Ia mengenalnya dengan begitu
saja. Mengalir tanpa perencanaan. Seorang yang baru dan hadir dalam
kehidupannya setahun ini. Adik, sebuah kesepakatan awal pemanggilan sebuah nama
untuk orang itu. Huruf terakhir pertama yang hadir.
Malam ini sabtu jua, tapi hujan
membasahinya.. dan ia hanya ingin mengenang sepotong kisah, tanpa destinasi
tertentu..
Malam itu ia seperti baru
benar-benar mengenal sosok si adik, setelah berbulan-bulan terseok mengeja
deras alur pemikiran si adik. Awalnya ia mengenalnya sebagai seorang yang amat
sederhana, terlihat begitu kekanakan, dan cuek dengan segala. Seiring
merambatnya bulan, persepsi itu gugur bersama jatuhnya daun-daun yang coklat di
sepanjang kampus mereka.

□ □ □ □

▶ _Soal Latihan_:
1 - Tentukan apakah setiap pernyataan berikut sesuai dengan kisah tentang si adik, lalu jawab ya atau tidak disertai kutipan kata-kata teks yang menentukannya: (a) Ia merencanakan perkenalannya dengan si adik. (b) Si adik hadir dalam kehidupannya setahun ini. (c) Awalnya ia memandang si adik sebagai orang yang sederhana.
2 - Lanjutkan kisah tentang si adik mulai dari kalimat sesudah kalimat terakhirnya.

▶ _Data Tersedia_:
□ □ □ □

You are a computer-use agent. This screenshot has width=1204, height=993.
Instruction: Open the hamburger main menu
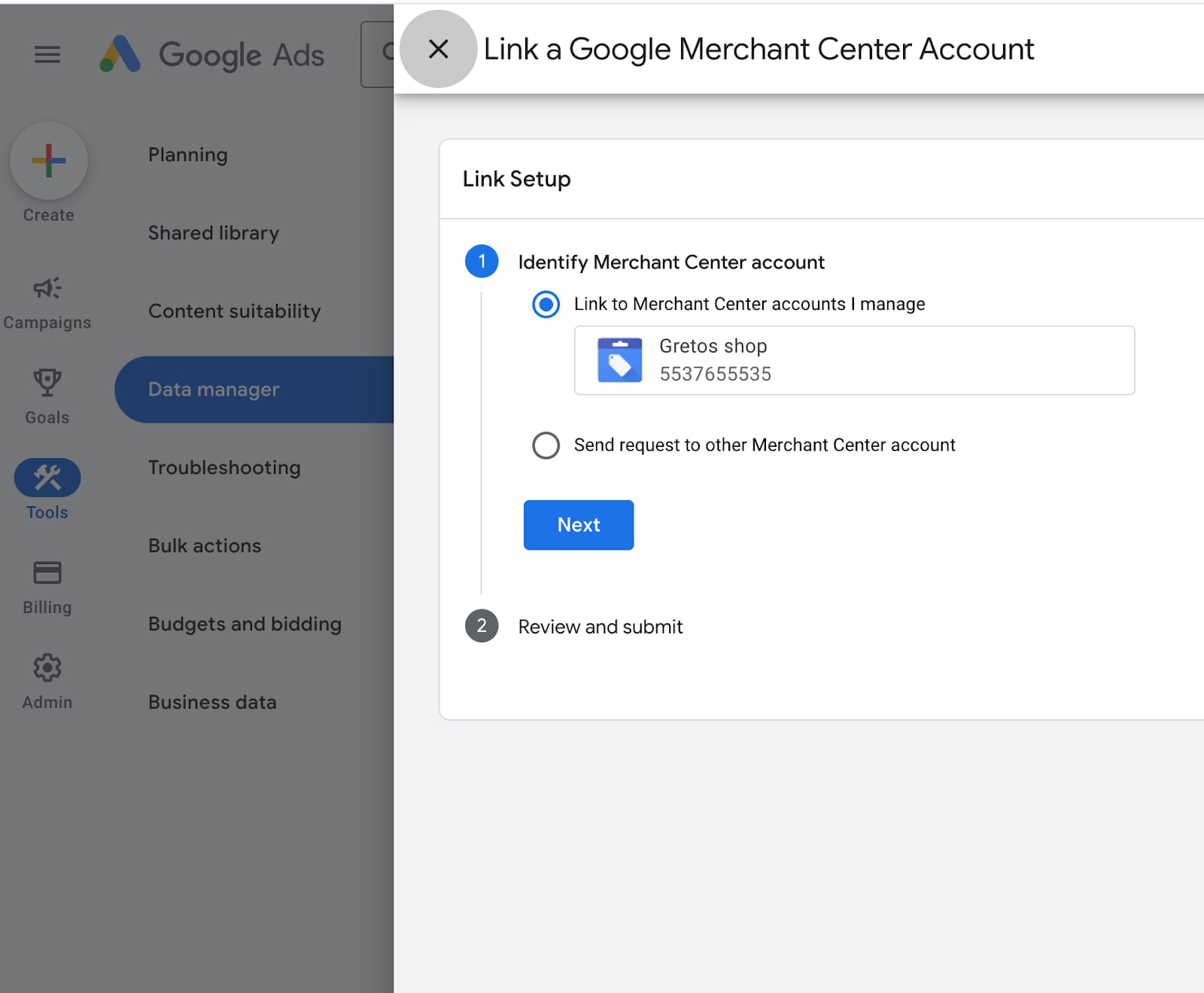coord(47,54)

□ □ □ □

▶ _Jawaban per Soal_:
1 -
(a) Tidak: "Mengalir tanpa perencanaan."
(b) Ya: "Seorang yang baru dan hadir dalam kehidupannya setahun ini."
(c) Ya: "Awalnya ia mengenalnya sebagai seorang yang amat sederhana"

2 -
Dalam. Pertukaran pesan yang
intens membuatnya belajar banyak. Si adik memperkenalkannya dengan warna baru
dalam kehidupan ini dengan caranya. Sering si adik mencelanya ‘habis-habisan’
karena kebodohan kebodohan yang ia perbuat. Ia tahu, itu hanya cara si adik
untuk memberi pemahaman baru atas apa yang ia alami. Tidak kurang. Tidak juga
berlebih. Oleh karena itu, ia sangat bersyukur bisa merasakan kenyamanan
dengan
celotehan si adik.
“Maaf ya dek, kakakmu yang bodoh ini..
tak selalu mampu
menerjemahkan kosa katamu.”
Seperti seminggu ini, kala ia
hanya mendiamkan si adik tanpa kesal. Bukan karena kesalahan, hanya sebab
ketakutan yang tiba-tiba membayangi diri.
Di malam hari Sabtu ini, hanya
pesan yang mampu terkirim….
“ini seharusnya purnama sempurna
bukan…
tapi ia sembunyi di sunyi yang
paling tepi pada selendang langit.
Lihatlah untaian doa ibu terburai
menetes membasahi tanahmu.
Do’akan, do’akan, do’akan.”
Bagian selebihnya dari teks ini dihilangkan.